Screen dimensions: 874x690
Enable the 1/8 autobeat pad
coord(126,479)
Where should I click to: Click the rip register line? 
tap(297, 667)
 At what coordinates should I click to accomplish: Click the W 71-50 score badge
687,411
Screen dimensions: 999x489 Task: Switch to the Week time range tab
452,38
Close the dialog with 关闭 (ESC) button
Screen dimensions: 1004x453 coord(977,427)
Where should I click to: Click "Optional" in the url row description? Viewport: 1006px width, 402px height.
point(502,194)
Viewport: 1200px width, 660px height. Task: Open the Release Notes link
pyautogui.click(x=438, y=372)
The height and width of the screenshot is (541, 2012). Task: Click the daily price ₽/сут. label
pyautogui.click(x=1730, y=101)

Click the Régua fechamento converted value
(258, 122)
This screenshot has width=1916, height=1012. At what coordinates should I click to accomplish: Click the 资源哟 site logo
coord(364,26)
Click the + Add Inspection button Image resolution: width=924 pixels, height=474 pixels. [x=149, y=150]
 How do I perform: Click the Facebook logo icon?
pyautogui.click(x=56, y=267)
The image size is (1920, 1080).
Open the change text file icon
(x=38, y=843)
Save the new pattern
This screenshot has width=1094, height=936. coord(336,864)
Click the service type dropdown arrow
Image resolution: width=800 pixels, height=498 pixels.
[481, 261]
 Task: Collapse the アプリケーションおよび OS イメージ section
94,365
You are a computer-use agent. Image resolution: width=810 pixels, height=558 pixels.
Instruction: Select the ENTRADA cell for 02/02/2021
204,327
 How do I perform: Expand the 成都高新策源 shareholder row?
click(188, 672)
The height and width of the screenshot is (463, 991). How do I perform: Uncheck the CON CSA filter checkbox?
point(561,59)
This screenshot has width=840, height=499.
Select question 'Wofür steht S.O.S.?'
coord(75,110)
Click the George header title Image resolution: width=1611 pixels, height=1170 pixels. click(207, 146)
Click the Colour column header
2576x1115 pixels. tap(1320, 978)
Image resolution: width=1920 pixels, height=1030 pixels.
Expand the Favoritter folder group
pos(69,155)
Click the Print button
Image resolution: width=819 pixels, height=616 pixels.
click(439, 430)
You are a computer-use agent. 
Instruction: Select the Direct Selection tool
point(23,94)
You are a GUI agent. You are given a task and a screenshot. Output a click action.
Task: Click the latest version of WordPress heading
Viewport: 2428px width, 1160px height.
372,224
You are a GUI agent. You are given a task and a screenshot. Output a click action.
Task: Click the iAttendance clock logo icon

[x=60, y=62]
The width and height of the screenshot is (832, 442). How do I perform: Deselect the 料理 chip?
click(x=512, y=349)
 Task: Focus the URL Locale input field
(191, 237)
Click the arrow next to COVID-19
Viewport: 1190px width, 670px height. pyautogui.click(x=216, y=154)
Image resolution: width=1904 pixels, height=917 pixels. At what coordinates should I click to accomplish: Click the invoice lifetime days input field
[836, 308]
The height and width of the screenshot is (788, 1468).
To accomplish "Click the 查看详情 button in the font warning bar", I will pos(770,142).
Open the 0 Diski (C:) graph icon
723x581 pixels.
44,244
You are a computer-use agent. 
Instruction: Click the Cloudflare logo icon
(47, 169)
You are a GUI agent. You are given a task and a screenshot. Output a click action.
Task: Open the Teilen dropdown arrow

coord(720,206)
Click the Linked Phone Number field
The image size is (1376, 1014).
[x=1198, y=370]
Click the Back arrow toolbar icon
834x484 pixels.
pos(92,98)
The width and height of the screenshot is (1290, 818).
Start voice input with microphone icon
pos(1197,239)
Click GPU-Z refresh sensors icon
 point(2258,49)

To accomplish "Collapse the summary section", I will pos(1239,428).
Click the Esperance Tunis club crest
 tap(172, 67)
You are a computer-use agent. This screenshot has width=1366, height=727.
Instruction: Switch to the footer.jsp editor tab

Task requirements: Can you reproduce all of the items above, word for word?

Task solution:
Screen dimensions: 874x690
Enable the 1/8 autobeat pad
coord(126,479)
Where should I click to: Click the rip register line? 
tap(297, 667)
 At what coordinates should I click to accomplish: Click the W 71-50 score badge
687,411
Screen dimensions: 999x489 Task: Switch to the Week time range tab
452,38
Close the dialog with 关闭 (ESC) button
Screen dimensions: 1004x453 coord(977,427)
Where should I click to: Click "Optional" in the url row description? Viewport: 1006px width, 402px height.
point(502,194)
Viewport: 1200px width, 660px height. Task: Open the Release Notes link
pyautogui.click(x=438, y=372)
The height and width of the screenshot is (541, 2012). Task: Click the daily price ₽/сут. label
pyautogui.click(x=1730, y=101)

Click the Régua fechamento converted value
(258, 122)
This screenshot has width=1916, height=1012. At what coordinates should I click to accomplish: Click the 资源哟 site logo
coord(364,26)
Click the + Add Inspection button Image resolution: width=924 pixels, height=474 pixels. [x=149, y=150]
 How do I perform: Click the Facebook logo icon?
pyautogui.click(x=56, y=267)
The image size is (1920, 1080).
Open the change text file icon
(x=38, y=843)
Save the new pattern
This screenshot has width=1094, height=936. coord(336,864)
Click the service type dropdown arrow
Image resolution: width=800 pixels, height=498 pixels.
[481, 261]
 Task: Collapse the アプリケーションおよび OS イメージ section
94,365
You are a computer-use agent. Image resolution: width=810 pixels, height=558 pixels.
Instruction: Select the ENTRADA cell for 02/02/2021
204,327
 How do I perform: Expand the 成都高新策源 shareholder row?
click(188, 672)
The height and width of the screenshot is (463, 991). How do I perform: Uncheck the CON CSA filter checkbox?
point(561,59)
This screenshot has width=840, height=499.
Select question 'Wofür steht S.O.S.?'
coord(75,110)
Click the George header title Image resolution: width=1611 pixels, height=1170 pixels. click(207, 146)
Click the Colour column header
2576x1115 pixels. tap(1320, 978)
Image resolution: width=1920 pixels, height=1030 pixels.
Expand the Favoritter folder group
pos(69,155)
Click the Print button
Image resolution: width=819 pixels, height=616 pixels.
click(439, 430)
You are a computer-use agent. 
Instruction: Select the Direct Selection tool
point(23,94)
You are a GUI agent. You are given a task and a screenshot. Output a click action.
Task: Click the latest version of WordPress heading
Viewport: 2428px width, 1160px height.
372,224
You are a GUI agent. You are given a task and a screenshot. Output a click action.
Task: Click the iAttendance clock logo icon

[x=60, y=62]
The width and height of the screenshot is (832, 442). How do I perform: Deselect the 料理 chip?
click(x=512, y=349)
 Task: Focus the URL Locale input field
(191, 237)
Click the arrow next to COVID-19
Viewport: 1190px width, 670px height. pyautogui.click(x=216, y=154)
Image resolution: width=1904 pixels, height=917 pixels. At what coordinates should I click to accomplish: Click the invoice lifetime days input field
[836, 308]
The height and width of the screenshot is (788, 1468).
To accomplish "Click the 查看详情 button in the font warning bar", I will pos(770,142).
Open the 0 Diski (C:) graph icon
723x581 pixels.
44,244
You are a computer-use agent. 
Instruction: Click the Cloudflare logo icon
(47, 169)
You are a GUI agent. You are given a task and a screenshot. Output a click action.
Task: Open the Teilen dropdown arrow

coord(720,206)
Click the Linked Phone Number field
The image size is (1376, 1014).
[x=1198, y=370]
Click the Back arrow toolbar icon
834x484 pixels.
pos(92,98)
The width and height of the screenshot is (1290, 818).
Start voice input with microphone icon
pos(1197,239)
Click GPU-Z refresh sensors icon
 point(2258,49)

To accomplish "Collapse the summary section", I will pos(1239,428).
Click the Esperance Tunis club crest
 tap(172, 67)
You are a computer-use agent. This screenshot has width=1366, height=727.
Instruction: Switch to the footer.jsp editor tab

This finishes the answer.